๑۩۞۩๑ Kitap Dünyası - İlim Dünyası Kütüphanesi ๑۩۞۩๑ => Hüccetullahil Baliğa => Konuyu başlatan: Sümeyye üzerinde 22 Ocak 2011, 16:41:22



Konu Başlığı: Borçluya kolaylık göstermek
Gönderen: Sümeyye üzerinde 22 Ocak 2011, 16:41:22
Borçluya Kolaylık Göstermek:


Rasûlullah (s.a.) şöyle buyurmuştur:

"Her kimi, Allah'ın kıyamet gününün dehşetinden kurtarması memnun ederse, dardakine nefes aldırsın, yahut alacağını ona ba­ğışlasın!" [1278]
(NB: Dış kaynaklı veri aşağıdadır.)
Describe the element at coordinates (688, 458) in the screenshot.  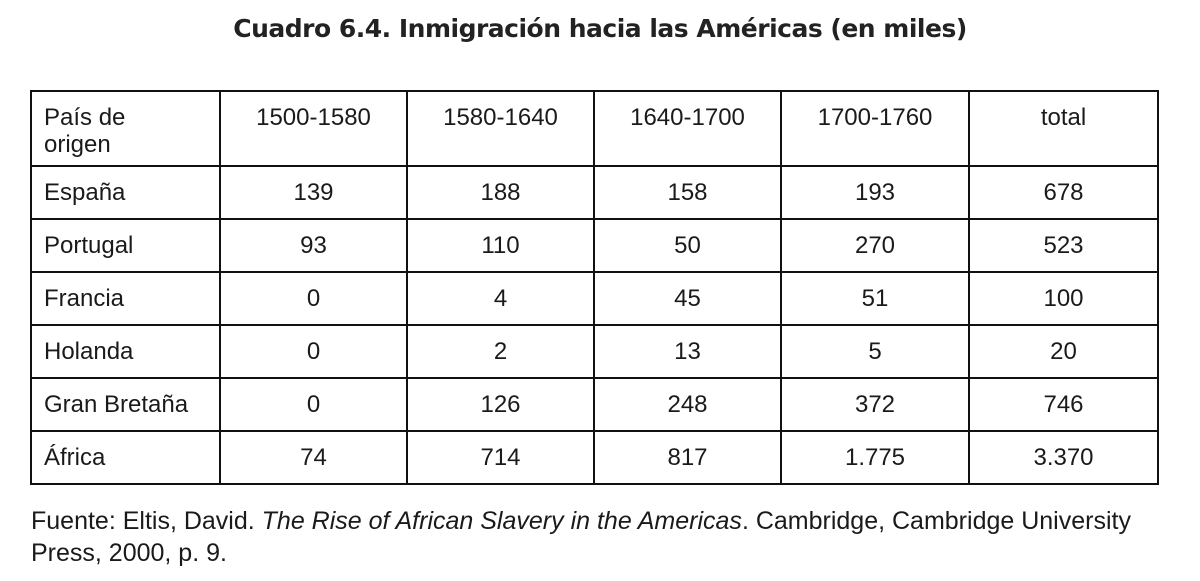
I see `table-cell: 817` at that location.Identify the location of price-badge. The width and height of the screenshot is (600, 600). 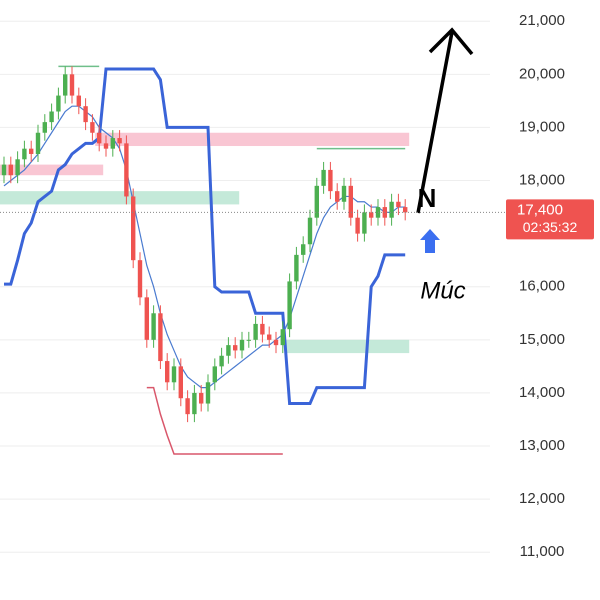
(550, 220). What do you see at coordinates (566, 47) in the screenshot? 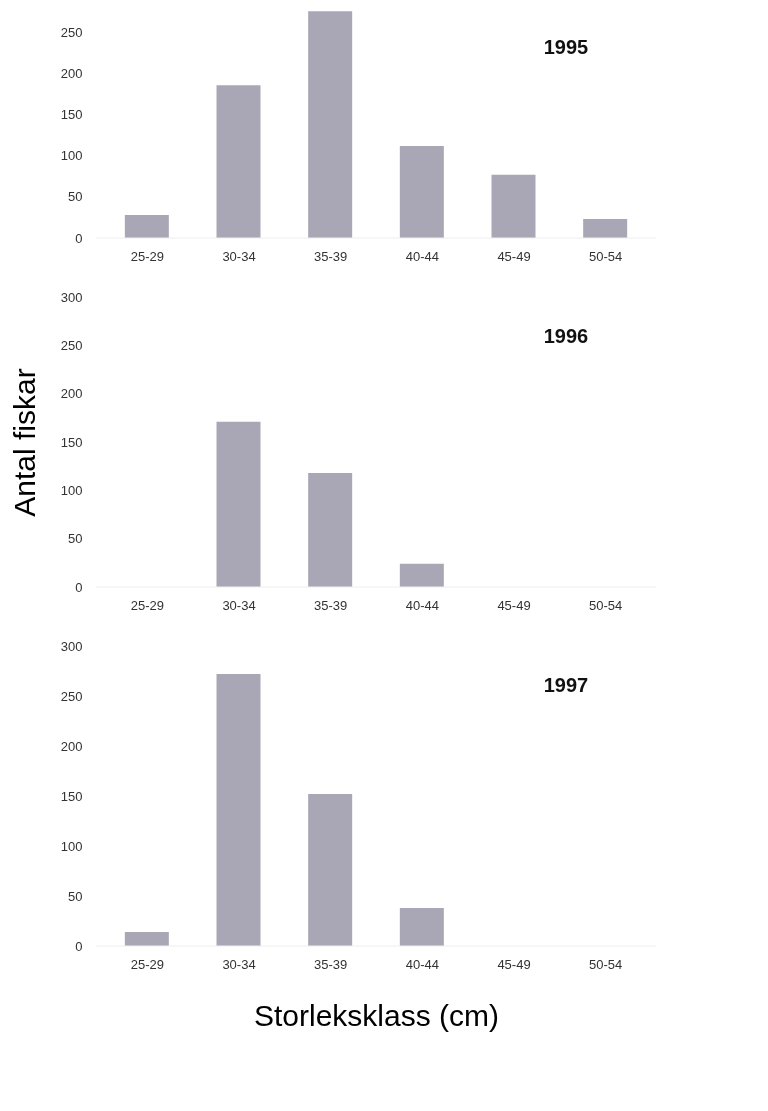
I see `annotation: 1995` at bounding box center [566, 47].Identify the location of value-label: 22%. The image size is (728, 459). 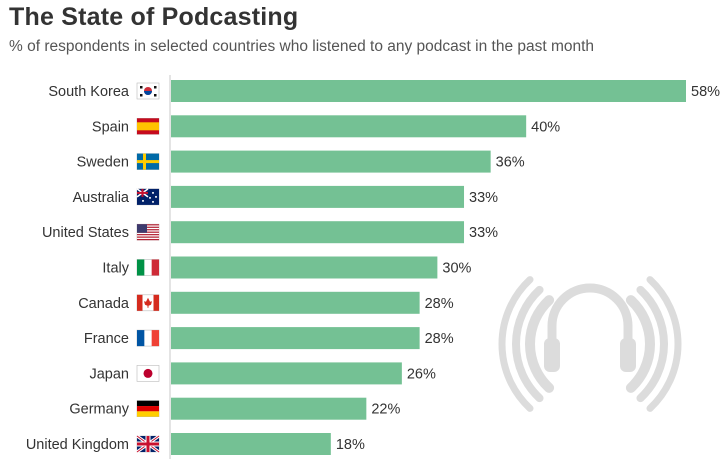
(386, 410). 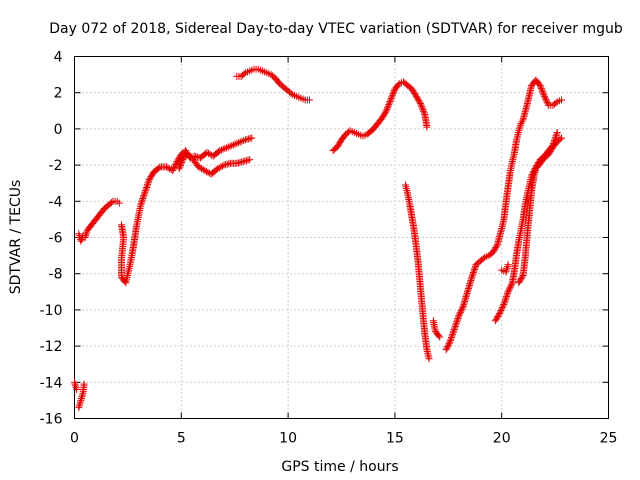 What do you see at coordinates (58, 94) in the screenshot?
I see `y-tick-label: 2` at bounding box center [58, 94].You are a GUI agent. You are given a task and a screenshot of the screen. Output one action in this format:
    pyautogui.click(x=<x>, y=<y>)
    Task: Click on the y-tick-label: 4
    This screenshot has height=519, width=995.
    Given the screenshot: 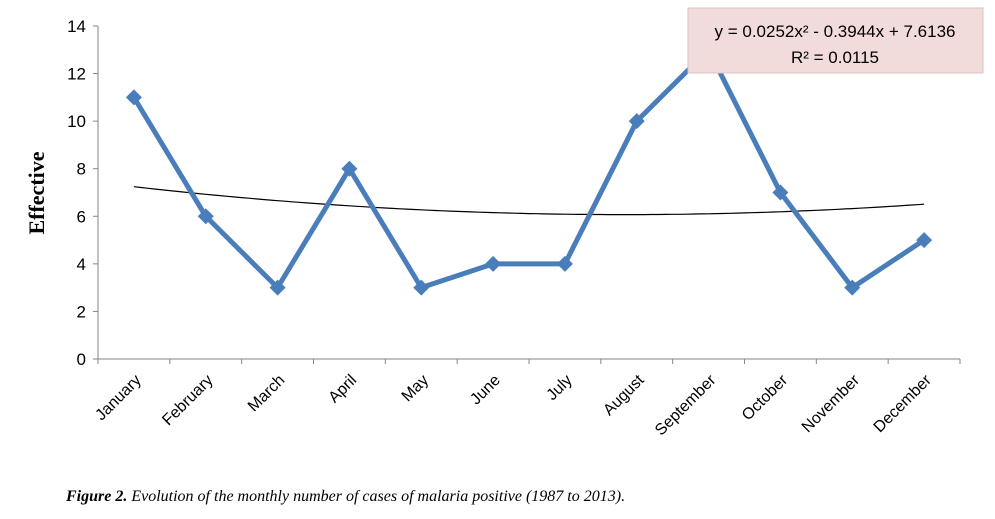 What is the action you would take?
    pyautogui.click(x=82, y=264)
    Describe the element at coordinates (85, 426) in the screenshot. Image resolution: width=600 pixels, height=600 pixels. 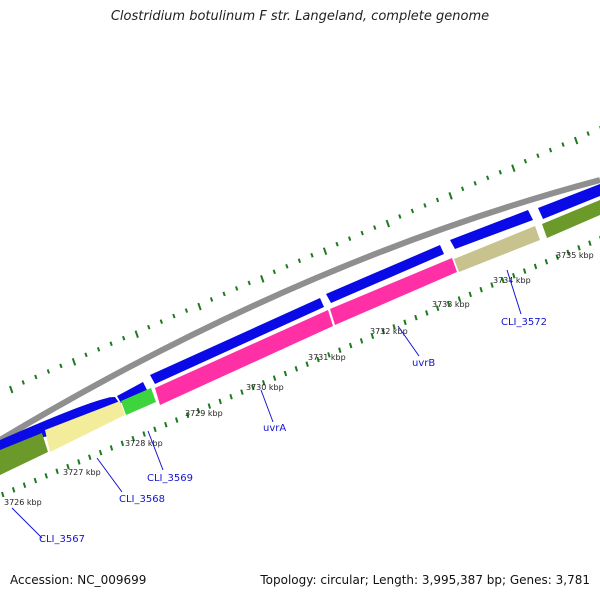
I see `pale-yellow-gene` at that location. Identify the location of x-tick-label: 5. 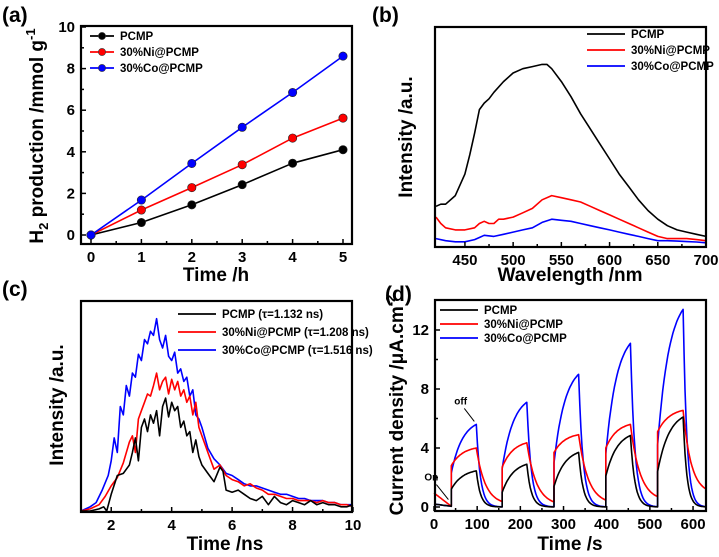
(343, 258).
Bu hadis, semâhatli olmaya çağırmaktadır. Semahat ise daha Önce zikrettiğimiz gibi, dünya ve âhirette fayda veren, mutlu olma­yı sağlayan dört temel hasletten biridir. [1279]

 
Borcun Ödenmemesi:
 

Rasûlullah (s.a.) şöyle buyurmuştur:

"Varlıklı kimsenin borcunu sürüncemede bırakması zulüm­dür. Biriniz bir zengine havale olunursa, havaleyi kabul etsin![1280]

Bu emir, müstehaplık ifade eder; çünkü o nizamn sona erme­sini sağlar.
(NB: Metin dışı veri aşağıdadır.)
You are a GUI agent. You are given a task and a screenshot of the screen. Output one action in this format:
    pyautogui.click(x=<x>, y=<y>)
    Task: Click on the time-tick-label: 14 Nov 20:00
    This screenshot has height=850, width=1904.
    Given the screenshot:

Rasûlullah (s.a.) şöyle buyurmuştur:

"Varlıklı kimsenin temerrüdü, şerefine dokunulmasını ve cezalandırılmasını helâl kılar.[1281]

Şerefine dokunma ve cezalandırma; kendisine ağır söz söyle­me, hapsetme ve şayet başka malı yoksa elindekini satmaya icbar etme şeklinde olur. [1282]


Sulh Caizdir:

 

Rasûlullah (s.a.) şöyle buyurmuştur:

"Müslümanlar arasında sulh caizdir; ancak helâli haram kı­lan, haramı helâl kılan sulh hariç. Müslümanlar, koştukları şart­lar üzeredirler; ancak helâli haram kılan, haramı helâl kılan şart hariç. [1283]
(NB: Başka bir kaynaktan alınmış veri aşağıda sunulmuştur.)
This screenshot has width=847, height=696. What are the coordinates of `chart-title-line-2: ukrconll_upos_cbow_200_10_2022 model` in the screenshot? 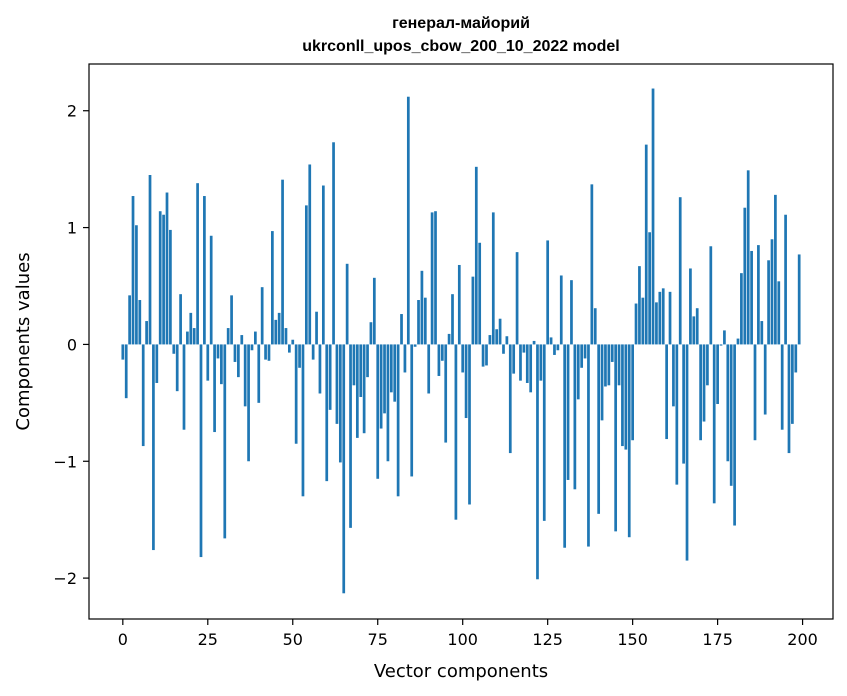 It's located at (460, 46).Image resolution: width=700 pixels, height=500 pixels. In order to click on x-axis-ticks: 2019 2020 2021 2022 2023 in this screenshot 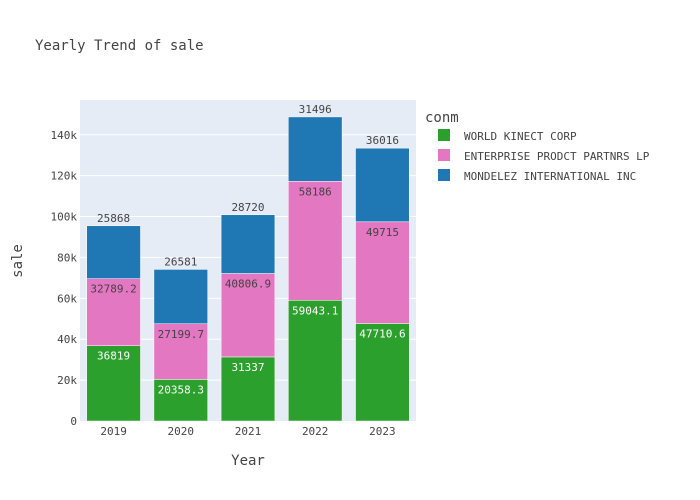, I will do `click(248, 432)`.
İbn Ebî Hadred olayında[1284] da olduğu gibi, borcun bir parça­sından vazgeçmek de sulh kapsamına girer.

Bu hadis, muamelâtla ilgili genel esaslardan birini teşkil eder. [1285]




[1278] Müslim, Müsâkât, 32.

[1279] Şah Veliyyullah Dihlevî, Hüccetullâhi’l-Bâliğa İslâm Düşüncesinin İlkeleri, İz Yayınları: 2/352.

[1280] Buhârî, Havâlât, 1, 2; Müslim, Müsâkât, 33.

[1281] Buhârî, İstikraz, 13; Ebû Dâvûd, Akdiye, 29.

[1282] Şah Veliyyullah Dihlevî, Hüccetullâhi’l-Bâliğa İslâm Düşüncesinin İlkeleri, İz Yayınları: 2/352-353.

[1283] Ebû Dâvûd, Akdiye, 12; Tirmizî, Ahkâm, 23; İbn Mâce, Ahkâm, 17.

[1284] Ka'b. b. Mâlik, alacağını ondan istedi ve mescidde sesleri yükseldi. Ra-sûlullah (s.a.) seslerini işitti ve Ka'b'a: "Alacağının yarısından vazgeç!" buyurdu. O da öyle yaptı. bkz. Müslim, Müsâkât, 20.

[1285] Sulh, Rasûlullah'ın (s.a.) da beyan buyurduğu gibi hayırlı bir iştir. Çün­kü sulh, her iki tarafın karşılıklı rızasıyla gerçekleşir. Dolayısıyla sulh olmak ve anlaşmazlığı bu yolla çözümlemek, hâkimin hükmüyle çöz­mekten daha östündür. Çünkü hâkimin hükmünde bir taraf razı, diğer taraf ise öfkeli otur.

Şah Veliyyullah Dihlevî, Hüccetullâhi’l-Bâliğa İslâm Düşüncesinin İlkeleri, İz Yayınları: 2/353.